I was greeting the ladies who’d just arrived on site #5 when a big pickup truck pulled into the campground. The truck stopped at site #1, and I planned to head over there next. Before I could even head in that direction, and older man marched from site #1 to the middle of the campground where there is a capped water spigot. I didn’t understand what he was looking for until he bellowed (at me in particular or at the Universe in general, I was unsure) Where’s the water? Where’s the WATER?
There’s no water, sir, I called out.
We expected there would be water, he bellowed.
In the distance, I heard another man on site #1 say, Dad, I have water.
Great, I thought. The folks on site #1 have been here three minutes, and already someone is disgruntled.
When I finished with the ladies on site #5, I headed over to site #1. I spoke to the younger man since he’d made the reservation. He stood with his back to his campsite. As I told him about quiet hours and check-out time, I had a perfect view of site #1 and his dad.

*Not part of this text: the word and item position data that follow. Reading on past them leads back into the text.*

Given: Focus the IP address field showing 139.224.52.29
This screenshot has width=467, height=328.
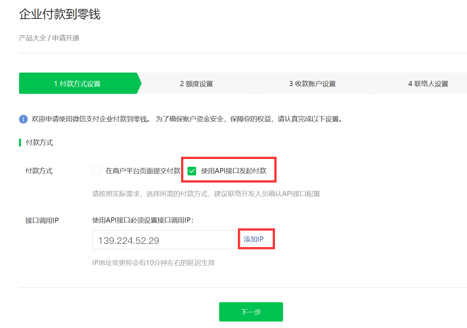Looking at the screenshot, I should coord(164,240).
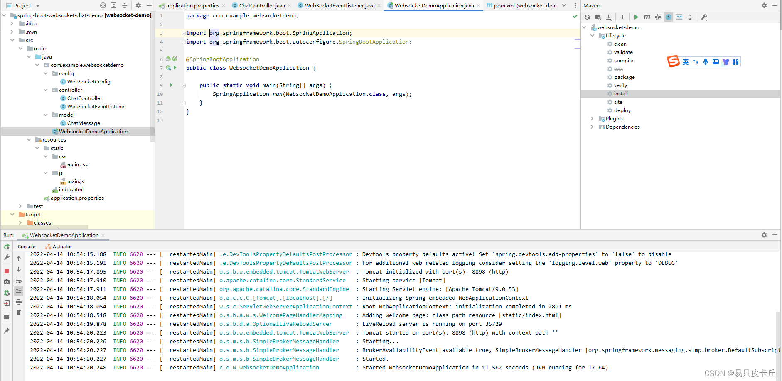This screenshot has width=782, height=381.
Task: Click Sogou input method language switch
Action: tap(686, 62)
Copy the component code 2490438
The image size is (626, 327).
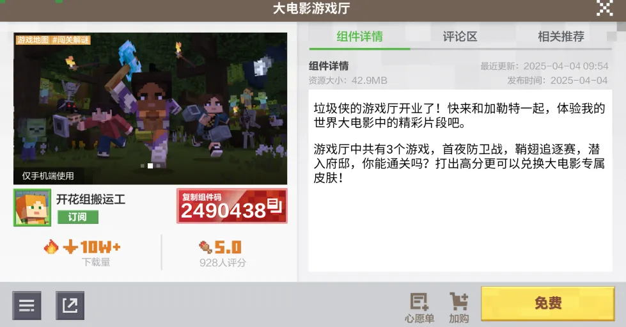(232, 206)
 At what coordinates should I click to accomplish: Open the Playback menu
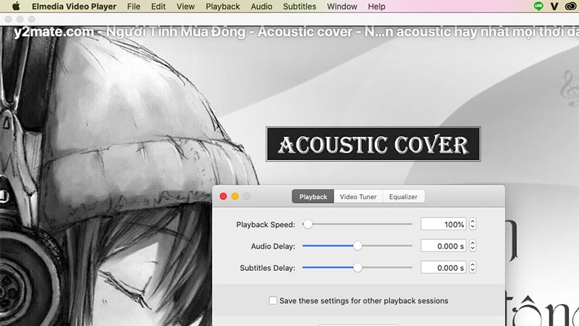222,7
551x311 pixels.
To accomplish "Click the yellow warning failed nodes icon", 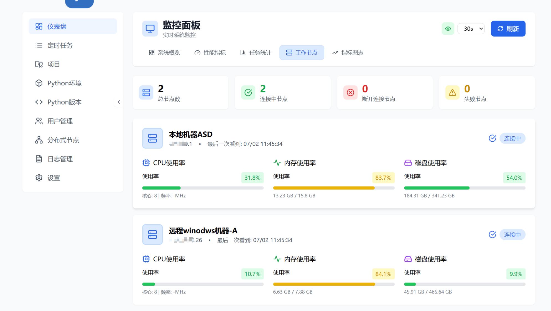I will tap(452, 93).
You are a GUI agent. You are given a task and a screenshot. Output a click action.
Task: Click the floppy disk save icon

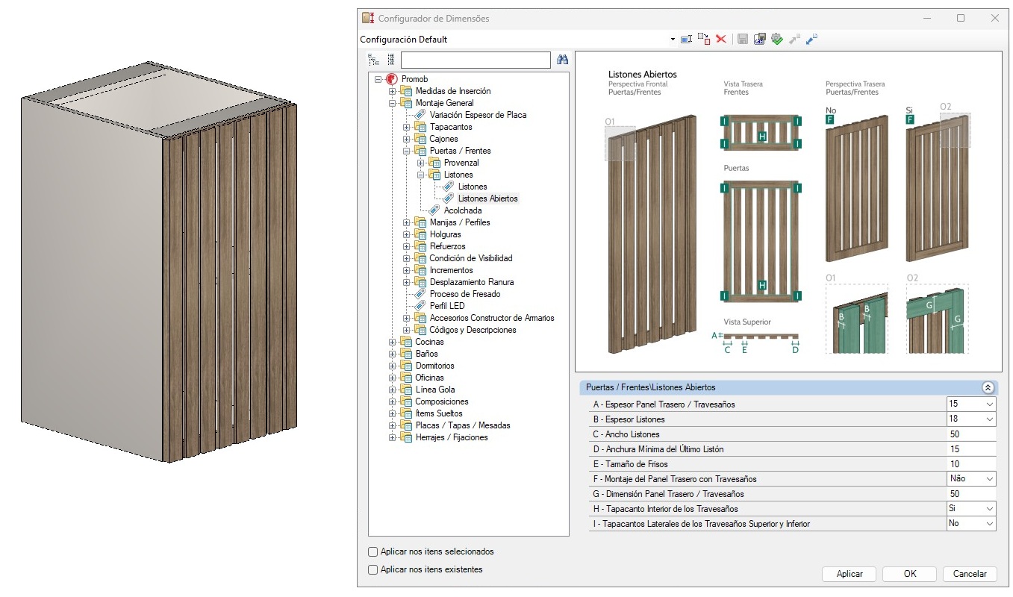pyautogui.click(x=743, y=39)
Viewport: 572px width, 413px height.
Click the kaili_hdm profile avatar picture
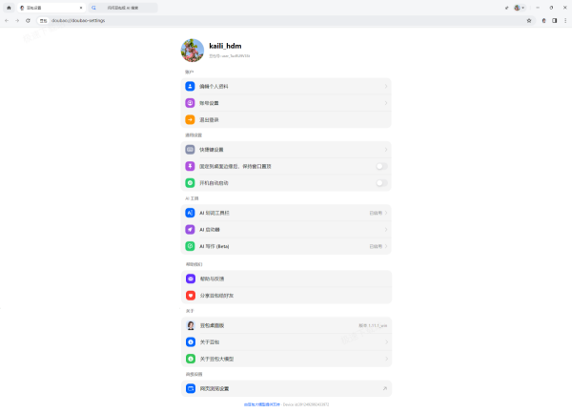coord(193,51)
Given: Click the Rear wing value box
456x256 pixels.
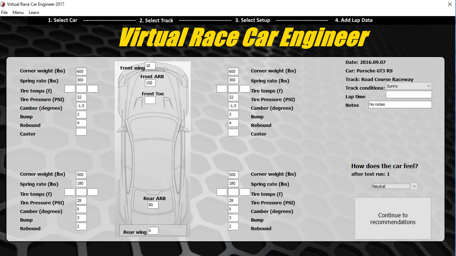Looking at the screenshot, I should 153,231.
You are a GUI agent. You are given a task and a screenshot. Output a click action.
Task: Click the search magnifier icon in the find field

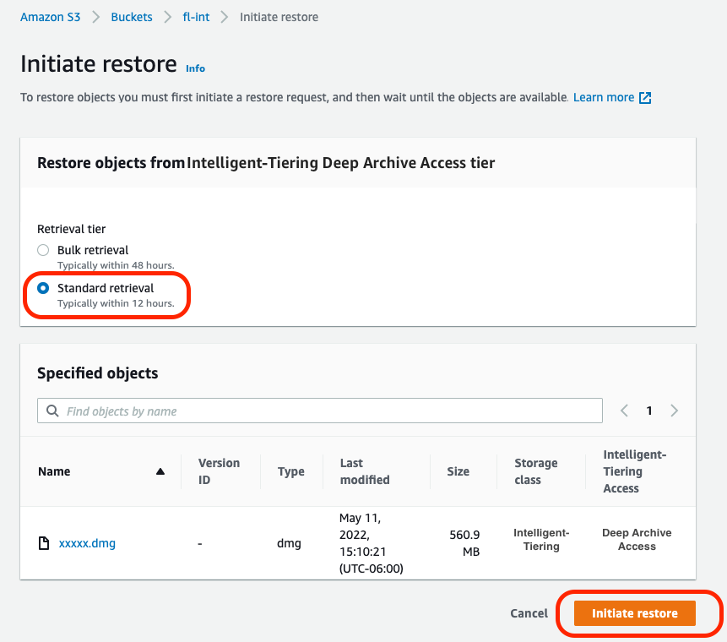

The tent was already assembled, as was an easy-up shade shelter emblazoned with USC. Around the campsite were several old-school lanterns, the kind that run on liquid fuel. I wondered if such lanterns were a good idea and if there were any rule prohibiting them. I decided that even though they seemed like a bad idea to me, without a written rule saying they were forbidden, there wasn’t much I could do.
As I watched, the dad tried to light yet another of these 20th century light sources.
I’d just asked the son if they were expecting anyone else. (I wanted to explain the extra-vehicle fee as soon as possible if it were going to be an issue.) As I watched, the entire lantern the dad was working on was engulfed in flames. The dad said something like Oh boy! I said something like Oh dear! The son looked over at his dad fiddling with the flaming lantern and said to me, No, we’re not expecting anyone else. I’ve already got my hands full.
“Where’s the water? Where’s the WATER?”
Many people never read past the sign or the title. I once sold a car via Craigslist. I included everything that I knew about it: year, make, model, color, windows intact, wouldn’t start, headlights badly misadjusted, front passenger window wouldn’t go up (electric). I received a response from a young guy who asked what year it was, what make & model, if any of the windows were broken, and if there was anything wrong with it.
Don’t get bent out of shape about fuel-based lanterns — they’ve been used just fine for thousands of years. Stupid people will foul up turning on a light switch by using wet hands and electrocuting themselves. Not only can you not fix stupid, but you can’t prevent it, either. Stupid people are determined to be just what they are. Just shove their dead bodies to the side and keep going.